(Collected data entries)
'''

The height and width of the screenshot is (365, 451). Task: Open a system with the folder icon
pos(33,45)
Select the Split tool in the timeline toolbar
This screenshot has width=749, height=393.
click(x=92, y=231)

'''

Problem
Reproduce every entry shown above, precisely as it stands.

Written reply
The height and width of the screenshot is (365, 451). Task: Open a system with the folder icon
pos(33,45)
Select the Split tool in the timeline toolbar
This screenshot has width=749, height=393.
click(x=92, y=231)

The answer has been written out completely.